Although I had to go to Toulouse twice to sort out problems that could have been solved on the telephone but couldn’t by me because I could not understand the list of instructions in the opening message of France Telecom’s helpline, we now have hi-speed internet. I have not quite worked out how to go wireless but I will when I return from N.I. I will. Hopefully.

My major frustration has to do with the house, this house, with its beautiful new space.

We were offered another house on the edge of the village with a balcony and terrace and a salon (that is ideal for writing workshops) that is completely and beautifully finished at a good price. We – Rob and I have been discussing this by telephone and email – decided to go for it. Rob went to our bank in Vancouver and it is more than willing to lend us the money until our present house sells. We thought since the other house is smaller, we might have an even trade. We did not take into account the French capital gains tax.

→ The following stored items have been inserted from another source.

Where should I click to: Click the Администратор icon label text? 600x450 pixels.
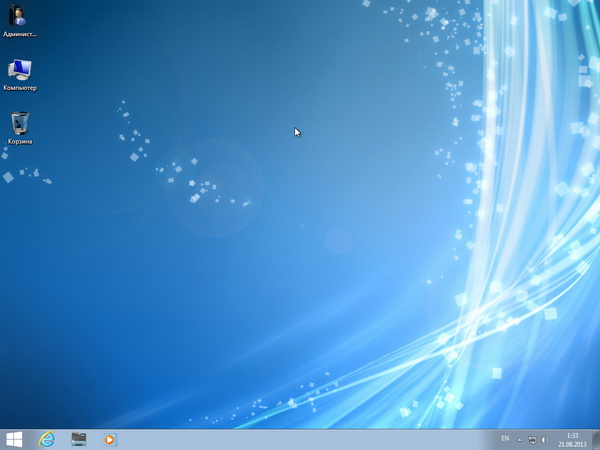[x=20, y=34]
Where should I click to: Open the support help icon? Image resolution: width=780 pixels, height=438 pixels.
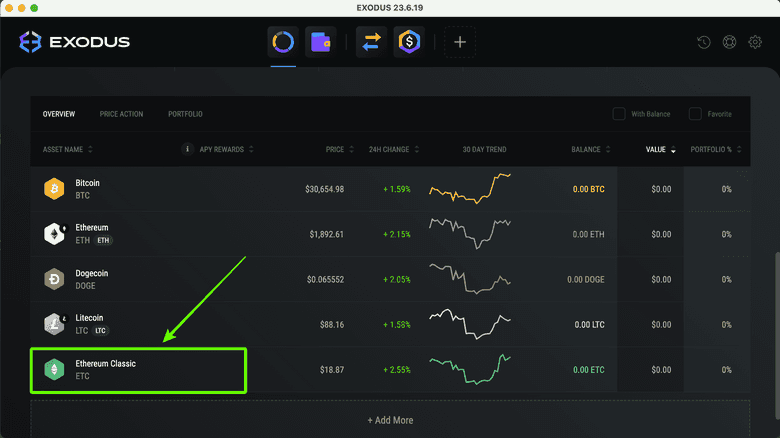(730, 43)
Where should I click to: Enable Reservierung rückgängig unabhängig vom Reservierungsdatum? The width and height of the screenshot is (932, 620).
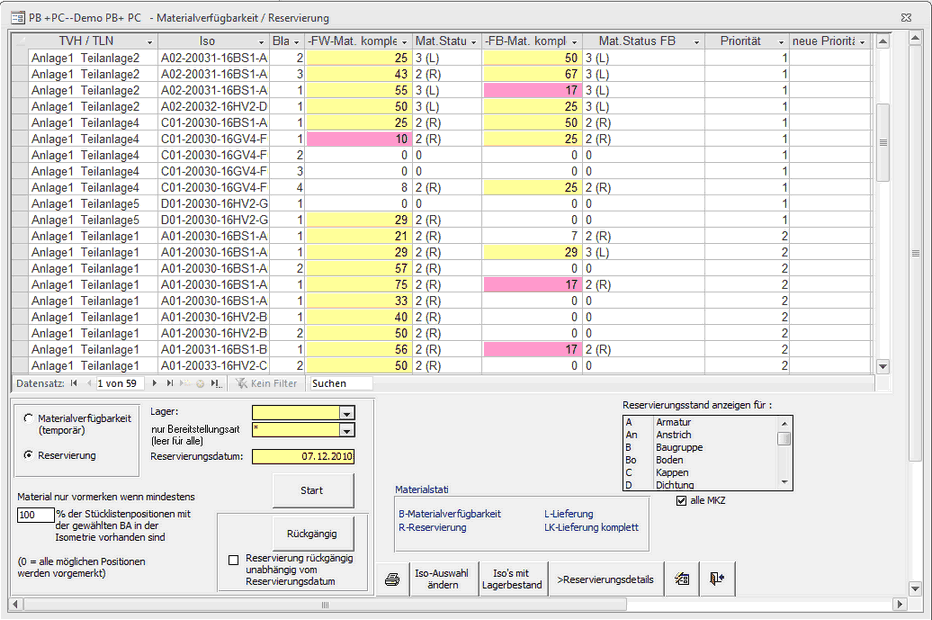[234, 559]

I will not go into the amount of work that it has taken to understand our situation. I did find a French notaire (lawyer) who speaks English through a series of inquires and she told me that as our house is owned by our company (the worst possible scenario) that we have to pay 33.33% of the profit to capital gains tax. It gets worse. Because it is company owned, the house is depreciated by 2% a year so every year we own it, we pay more tax. And unlike personal owners, we cannot deduct the cost of improvements. As a company, we also have to appoint a tax representative who charges 1% of the profit. Or is the selling price?

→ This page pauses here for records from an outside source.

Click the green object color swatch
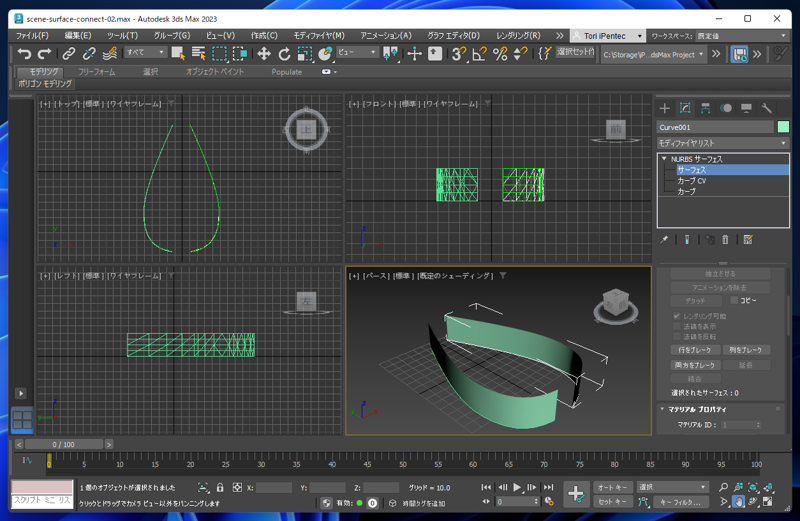This screenshot has height=521, width=800. pyautogui.click(x=783, y=127)
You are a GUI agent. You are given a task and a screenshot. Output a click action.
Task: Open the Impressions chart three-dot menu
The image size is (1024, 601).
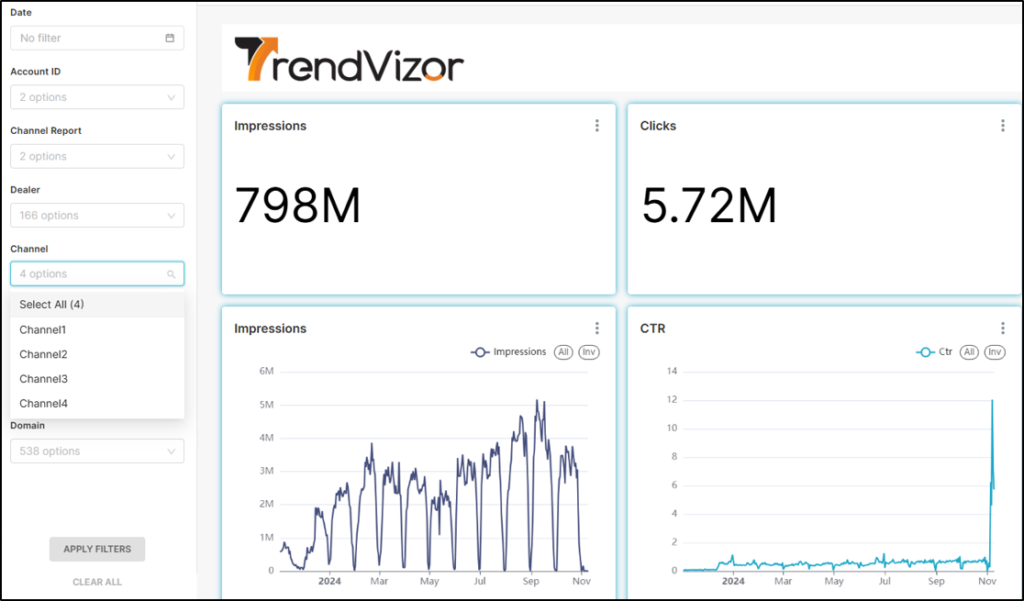[597, 329]
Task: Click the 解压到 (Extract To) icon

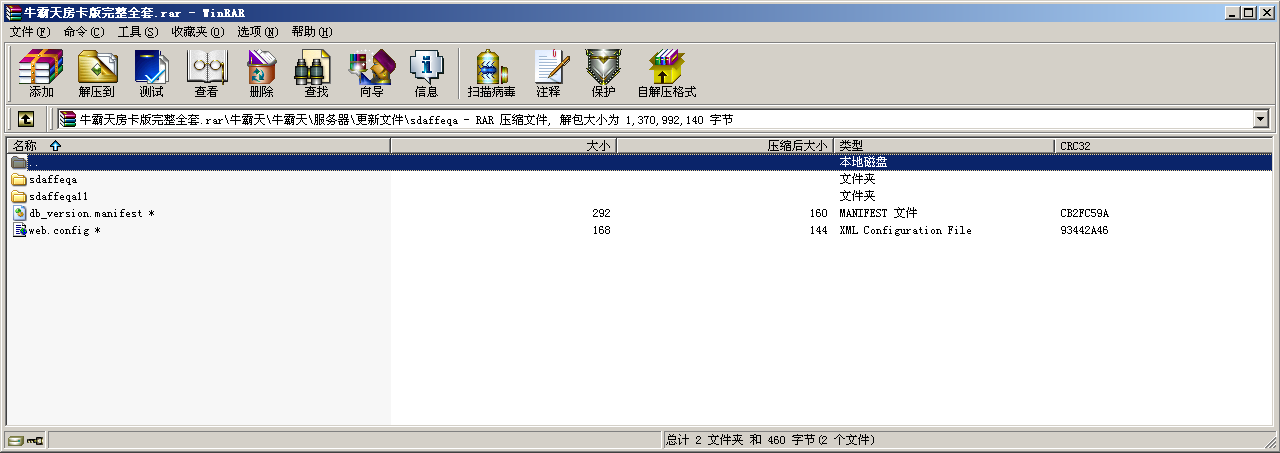Action: (x=97, y=73)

I asked if the company could sell us the house and then we could sell it. No. We would still have to pay capital gains as we would have to charge ourselves the going price. I spoke to our accountant in Vancouver who had owned property in France. He said, “You have got yourself into a pickle. Sell now.” He advised me to see an accountant and named the firm “KPMG” who he had dealt with before.

I found this accounting firm on the internet. It is international, offered a choice of languages, and looked highly respectable if one can judge by a website. I noted that they have a branch in Toulouse but the Toulouse website is in French. As I was going to see France Telecom in the city anyway, I decided I would drop into this office, compare it to its website, and hopefully be able to have a few words with an English-speaking accountant or make an appointment.

After walking miles to find it, I reached an impressive looking building, entered one stately wood and glass door, through a second, to face the receptionist who looked intelligent and efficient enough, sitting behind a long counter and who turned out to be one of the rudest people I have ever met. (If I were in charge of this firm, I’d fire her.)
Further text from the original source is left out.